━━━ MATERIAL SHOWN ━━━

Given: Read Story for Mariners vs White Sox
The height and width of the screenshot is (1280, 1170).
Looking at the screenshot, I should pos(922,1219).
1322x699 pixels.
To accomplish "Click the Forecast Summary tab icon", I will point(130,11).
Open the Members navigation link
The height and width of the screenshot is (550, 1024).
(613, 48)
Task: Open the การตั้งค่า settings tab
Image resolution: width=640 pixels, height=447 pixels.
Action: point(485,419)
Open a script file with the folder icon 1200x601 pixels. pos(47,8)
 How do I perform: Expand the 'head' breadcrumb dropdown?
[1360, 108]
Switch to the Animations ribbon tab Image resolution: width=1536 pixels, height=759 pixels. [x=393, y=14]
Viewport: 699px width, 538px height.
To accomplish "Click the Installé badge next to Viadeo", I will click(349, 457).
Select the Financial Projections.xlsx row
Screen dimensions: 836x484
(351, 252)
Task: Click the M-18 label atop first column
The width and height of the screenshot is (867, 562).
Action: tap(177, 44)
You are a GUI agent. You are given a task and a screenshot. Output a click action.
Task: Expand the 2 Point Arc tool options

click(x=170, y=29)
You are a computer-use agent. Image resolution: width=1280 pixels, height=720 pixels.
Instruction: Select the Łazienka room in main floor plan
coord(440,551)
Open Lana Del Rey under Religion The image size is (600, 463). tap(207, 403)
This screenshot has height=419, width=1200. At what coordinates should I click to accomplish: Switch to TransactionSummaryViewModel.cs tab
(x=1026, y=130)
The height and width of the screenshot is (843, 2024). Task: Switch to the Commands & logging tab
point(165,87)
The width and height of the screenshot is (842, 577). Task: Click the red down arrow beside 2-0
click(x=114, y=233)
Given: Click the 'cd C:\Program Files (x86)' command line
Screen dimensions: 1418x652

━━━

- [PROBLEM DETAILS]
Word for word and line for line, give the material again.

- [SOLUTION TO THIS PROBLEM]
Given: Read Story for Mariners vs White Sox
The height and width of the screenshot is (1280, 1170).
Looking at the screenshot, I should pos(922,1219).
1322x699 pixels.
To accomplish "Click the Forecast Summary tab icon", I will point(130,11).
Open the Members navigation link
The height and width of the screenshot is (550, 1024).
(613, 48)
Task: Open the การตั้งค่า settings tab
Image resolution: width=640 pixels, height=447 pixels.
Action: point(485,419)
Open a script file with the folder icon 1200x601 pixels. pos(47,8)
 How do I perform: Expand the 'head' breadcrumb dropdown?
[1360, 108]
Switch to the Animations ribbon tab Image resolution: width=1536 pixels, height=759 pixels. [x=393, y=14]
Viewport: 699px width, 538px height.
To accomplish "Click the Installé badge next to Viadeo", I will click(349, 457).
Select the Financial Projections.xlsx row
Screen dimensions: 836x484
(351, 252)
Task: Click the M-18 label atop first column
The width and height of the screenshot is (867, 562).
Action: tap(177, 44)
You are a GUI agent. You are given a task and a screenshot. Output a click action.
Task: Expand the 2 Point Arc tool options

click(x=170, y=29)
You are a computer-use agent. Image resolution: width=1280 pixels, height=720 pixels.
Instruction: Select the Łazienka room in main floor plan
coord(440,551)
Open Lana Del Rey under Religion The image size is (600, 463). tap(207, 403)
This screenshot has height=419, width=1200. At what coordinates should I click to accomplish: Switch to TransactionSummaryViewModel.cs tab
(x=1026, y=130)
The height and width of the screenshot is (843, 2024). Task: Switch to the Commands & logging tab
point(165,87)
The width and height of the screenshot is (842, 577). Task: Click the red down arrow beside 2-0
click(x=114, y=233)
Given: Click the 'cd C:\Program Files (x86)' command line
Screen dimensions: 1418x652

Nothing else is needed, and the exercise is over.